I'm not a neuroscientist but I work with them.

The idea that our brains are more plastic at a young age is long held and widespread misconception.

Truthfully our brains are roughly as plastic our entire lives.

The problems are sociological, not neurological. As stated a few replies up, adults simply don't have the time to do what kids have the time to do.

Look at it this way. Do you really think a toddler learning a language via osmosis will learn it as quickly or as well as an adult spending the same amount of time learning it in a class and through study? Of course not. Within not too long the adult will have a deep mastery, whereas the kid will still be in the phase where they're speaking in fragments with terrible grammar and a super limited vocabulary.

Part of this is that the adult already knows a language.

So let it be a kid who magically knows english and goes to a new country and learns a second language through osmosis. The adult still wins.

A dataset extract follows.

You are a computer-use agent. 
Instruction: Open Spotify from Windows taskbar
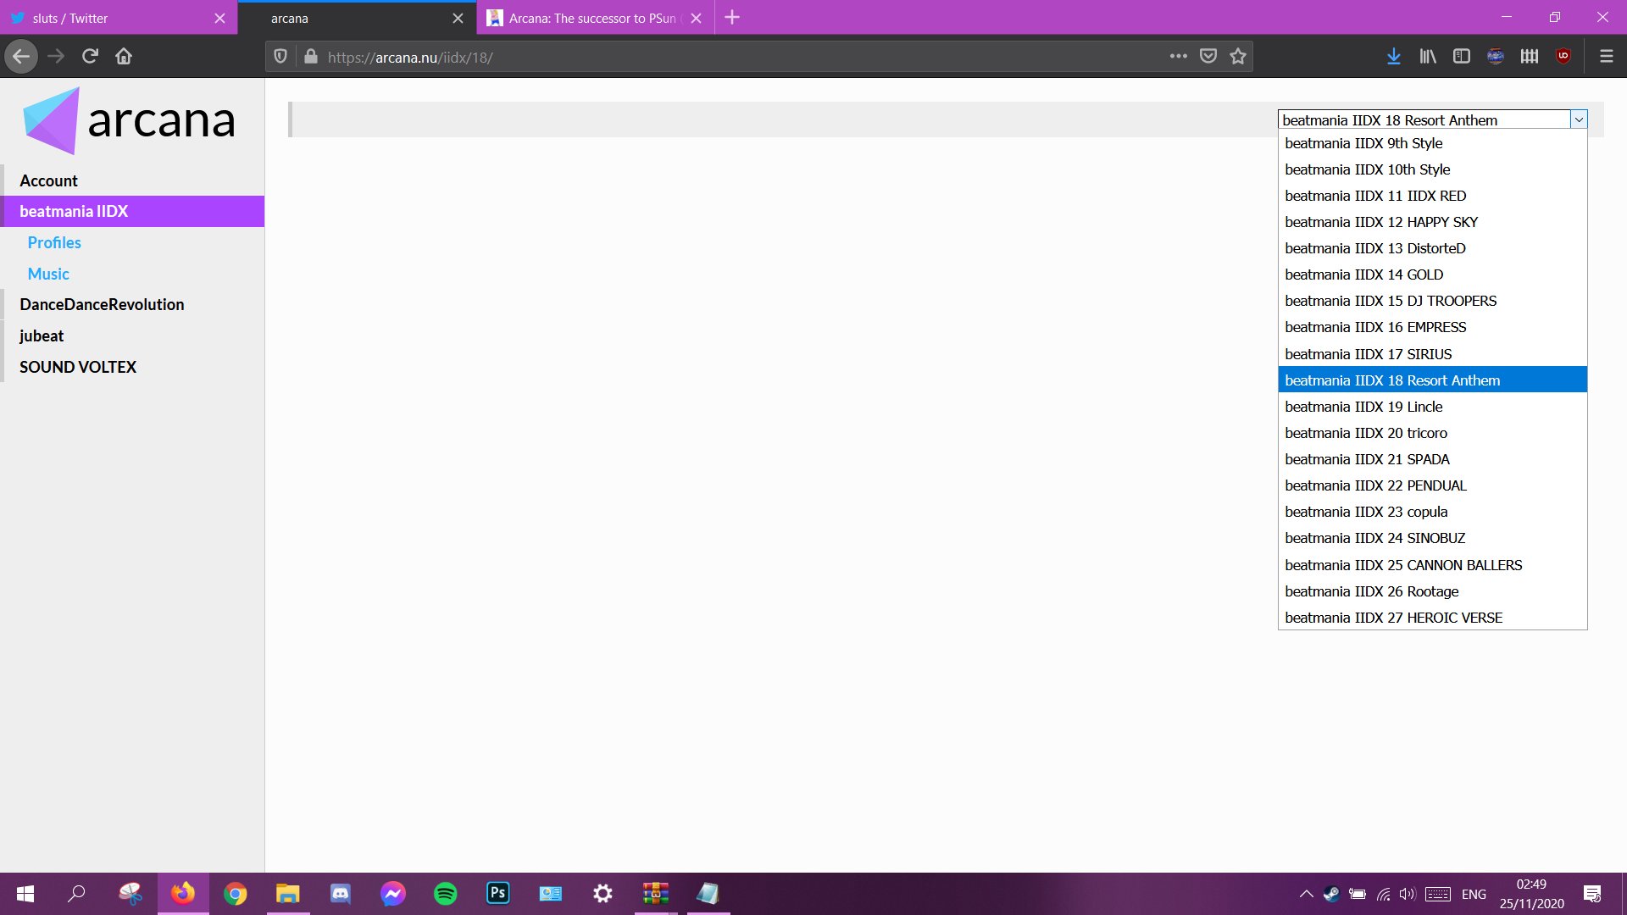(x=445, y=894)
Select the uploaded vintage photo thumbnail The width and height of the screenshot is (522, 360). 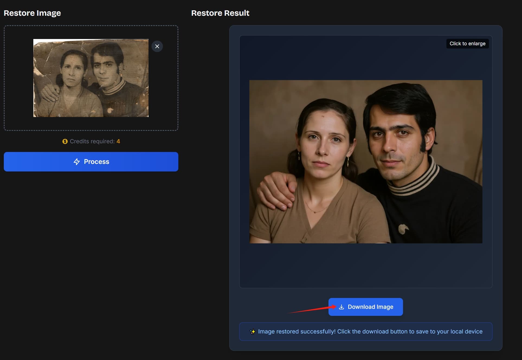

I started learning chess at age 28. My nephew started at the same time and he was six. I was learning because I wanted something to do with him. Of course I progressed far more rapidly and now at 32, I'm 2250 FIDE. I have not put in as much effort as I could. Not even by half. If I had, I'm sure I'd be a titled player.

My nephew is ten, and has played more than me, consistently, throughout these four years. I crush him at every time control.

I've even heard people say things like "well ok adults have equal plasticity but our skulls are full and that pressure inhibits neurogenesis"

More pseudo-science. Our skulls are not under enough pressure to in any way inhibit neurogenesis. Our brains reach a size and complexity commensurate with what we do in our lives. If you had the time to study a wide variety of things, your total brain mass increases. Every study has shown that intense study over long periods of time, even stressful inevitably breakdown causing study has resulted in increases in brain mass on the order of 100 cc's. And never resulting in any kind of skull pressure beyond what it was at the start.

It's not only possible for adults to learn skills as fast and as well as kids, some adults actually have the time to do it. I've been lucky to have a good amount of time to pursue study in the past six years. I've come a long way in chess in the last four and learned two foreign languages.

I'm nothing special. I have a good memory, but again, nothing that can't be trained in most people with a proper and regular course of usage.

When people talk about the "critical years" (Nigel Short used this phrase in one of the post mortem wrapups during his recent match with Kasparov) they are unknowingly referring to a period in people's lives where they have very little in the way of serious repetitive responsibilities to intrude on their chosen interests.

tl;dr - You can start chess at any age and you will progress as well as but probably better than most kids given the same amount of time, if you have as much time as they do to study it.